I can't tell if this week is going quickly, or if I'm just getting old and forgetting what's happening each day. Nonetheless, I'm tried and it's almost the weekend, and one of those things is definitely good. So, let's move on from there, shall we?

MADMAN ATOMIC COMICS #2: In which we discover that last issue's everything you know is wrong cliffhanger is, in fact, wrong in and of itself - So everything you know is wrong again! Ha! Sucks to be you! Sadly, the "you" in this case turns out in a very real sense to be "everyone who's reading the book," and this turns out to be a second Crap issue in a row.

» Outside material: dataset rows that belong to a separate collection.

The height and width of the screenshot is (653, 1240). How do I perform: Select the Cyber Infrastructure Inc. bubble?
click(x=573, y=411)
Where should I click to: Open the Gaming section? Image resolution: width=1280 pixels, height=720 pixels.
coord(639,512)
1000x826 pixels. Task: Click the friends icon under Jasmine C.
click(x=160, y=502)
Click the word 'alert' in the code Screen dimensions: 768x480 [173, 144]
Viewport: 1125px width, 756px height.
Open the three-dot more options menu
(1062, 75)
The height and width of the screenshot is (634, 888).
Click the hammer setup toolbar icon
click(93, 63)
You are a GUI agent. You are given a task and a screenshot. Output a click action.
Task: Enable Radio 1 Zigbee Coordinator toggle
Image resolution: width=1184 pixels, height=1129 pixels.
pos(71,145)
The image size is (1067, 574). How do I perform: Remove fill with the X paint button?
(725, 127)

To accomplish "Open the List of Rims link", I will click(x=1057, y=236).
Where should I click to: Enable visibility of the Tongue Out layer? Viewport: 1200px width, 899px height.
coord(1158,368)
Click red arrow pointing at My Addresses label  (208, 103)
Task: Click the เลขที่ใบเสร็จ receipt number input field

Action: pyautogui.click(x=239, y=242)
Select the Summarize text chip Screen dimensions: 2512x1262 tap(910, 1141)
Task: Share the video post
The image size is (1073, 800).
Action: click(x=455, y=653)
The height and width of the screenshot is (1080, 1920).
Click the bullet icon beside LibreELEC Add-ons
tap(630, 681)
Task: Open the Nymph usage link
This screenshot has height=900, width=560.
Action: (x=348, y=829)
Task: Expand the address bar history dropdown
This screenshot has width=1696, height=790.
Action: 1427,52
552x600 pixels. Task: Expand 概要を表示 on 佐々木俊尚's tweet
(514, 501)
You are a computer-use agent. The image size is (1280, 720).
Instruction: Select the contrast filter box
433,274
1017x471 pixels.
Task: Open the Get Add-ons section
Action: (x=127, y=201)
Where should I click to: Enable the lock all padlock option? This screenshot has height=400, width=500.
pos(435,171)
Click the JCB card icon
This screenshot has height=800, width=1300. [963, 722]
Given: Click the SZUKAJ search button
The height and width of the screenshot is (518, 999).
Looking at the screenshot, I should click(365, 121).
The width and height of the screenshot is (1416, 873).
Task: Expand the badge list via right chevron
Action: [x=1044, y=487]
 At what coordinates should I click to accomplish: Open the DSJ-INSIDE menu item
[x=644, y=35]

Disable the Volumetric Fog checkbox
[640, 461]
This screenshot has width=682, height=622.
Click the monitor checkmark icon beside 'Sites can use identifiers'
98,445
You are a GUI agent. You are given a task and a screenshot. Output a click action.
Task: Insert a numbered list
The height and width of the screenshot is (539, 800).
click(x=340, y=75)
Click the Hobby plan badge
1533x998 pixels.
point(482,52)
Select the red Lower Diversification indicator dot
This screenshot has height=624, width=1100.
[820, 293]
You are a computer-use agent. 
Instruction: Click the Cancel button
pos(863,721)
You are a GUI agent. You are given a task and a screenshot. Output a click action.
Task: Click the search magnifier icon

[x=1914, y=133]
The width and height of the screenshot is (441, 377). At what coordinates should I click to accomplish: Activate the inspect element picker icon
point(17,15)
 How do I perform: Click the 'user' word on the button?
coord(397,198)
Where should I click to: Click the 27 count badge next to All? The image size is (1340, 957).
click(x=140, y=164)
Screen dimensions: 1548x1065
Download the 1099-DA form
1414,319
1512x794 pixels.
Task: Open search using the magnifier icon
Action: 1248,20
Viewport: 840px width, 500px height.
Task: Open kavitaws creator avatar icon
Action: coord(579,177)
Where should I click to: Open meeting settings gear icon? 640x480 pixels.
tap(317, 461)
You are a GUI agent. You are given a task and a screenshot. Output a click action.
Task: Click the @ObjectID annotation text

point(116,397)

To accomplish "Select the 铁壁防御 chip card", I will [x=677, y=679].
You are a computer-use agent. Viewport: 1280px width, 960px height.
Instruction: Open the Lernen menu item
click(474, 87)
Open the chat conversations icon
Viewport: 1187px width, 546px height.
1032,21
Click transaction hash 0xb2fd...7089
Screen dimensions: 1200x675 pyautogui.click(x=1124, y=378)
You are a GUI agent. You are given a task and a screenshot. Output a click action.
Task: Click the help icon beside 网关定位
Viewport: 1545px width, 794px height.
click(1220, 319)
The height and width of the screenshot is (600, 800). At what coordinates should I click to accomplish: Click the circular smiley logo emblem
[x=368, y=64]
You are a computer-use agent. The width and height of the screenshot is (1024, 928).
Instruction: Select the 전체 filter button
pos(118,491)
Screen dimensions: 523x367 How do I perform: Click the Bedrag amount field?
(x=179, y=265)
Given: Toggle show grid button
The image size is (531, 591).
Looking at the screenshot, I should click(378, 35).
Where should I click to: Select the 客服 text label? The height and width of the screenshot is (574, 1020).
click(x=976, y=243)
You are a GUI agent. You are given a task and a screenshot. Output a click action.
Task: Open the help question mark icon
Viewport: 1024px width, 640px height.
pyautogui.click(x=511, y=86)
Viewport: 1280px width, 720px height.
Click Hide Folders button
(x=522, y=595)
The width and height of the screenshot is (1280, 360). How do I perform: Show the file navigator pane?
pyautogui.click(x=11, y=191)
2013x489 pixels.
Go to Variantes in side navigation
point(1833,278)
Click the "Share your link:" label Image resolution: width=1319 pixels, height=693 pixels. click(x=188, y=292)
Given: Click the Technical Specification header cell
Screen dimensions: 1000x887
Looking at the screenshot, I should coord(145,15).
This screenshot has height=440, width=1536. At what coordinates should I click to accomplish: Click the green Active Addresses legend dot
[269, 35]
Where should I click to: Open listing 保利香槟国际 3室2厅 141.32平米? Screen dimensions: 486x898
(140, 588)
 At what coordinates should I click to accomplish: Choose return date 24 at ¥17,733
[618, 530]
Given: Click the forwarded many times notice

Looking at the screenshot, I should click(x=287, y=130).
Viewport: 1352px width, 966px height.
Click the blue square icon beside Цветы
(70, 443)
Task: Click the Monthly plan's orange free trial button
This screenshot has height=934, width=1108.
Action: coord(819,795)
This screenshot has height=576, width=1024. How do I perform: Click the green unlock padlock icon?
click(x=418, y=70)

It's not even that everything is a lie is a lie is that bad of a dodge - It gives some weight to the extended recap that was the first issue, after all - but that it's a dodge that it takes seventeen pages to get to, most of which are filled with meandering dialogue that goes exactly nowhere (Seriously: "I think. I think I am. And so, therefore I am. I think." That's an entire page right there. Or maybe "I remember nothing. Nothing. Nothing!" "He's bad. Real bad." That's a double page spread). And once we get that twist, it's half-undone by the end of the book, where Madman seems to think that maybe it's true or maybe it's not, and Allred tells us that everything happened the way we've previously read it except where it didn't. It's not that I don't want to read existential superhero comics - I'm a Grant Morrison fan, for the love of God - but I don't want to read existential superhero comics that are so weightless and meaningless. None of the concepts are really even thought through, never mind explored fully - Mike Allred writes in his (pretty interesting, but maybe not in a good way) lettercolumn text piece at the back that he wants this comic to be "an epic mindtrip" that evokes similar questions to the ones that 2001: A Space Odyssey gave him when he was a kid, but the only similar question it brings up for me is that "When is this bit over?" part that I had when all the solarized color was being used towards the end. It's an admirable goal to try and create a comic that asks the big questions, but it's a pretty hollow one if all you're really going to do is ask those questions without any real context or intent to try and at least suggest answers.

The art is still really nice, though. So there's that.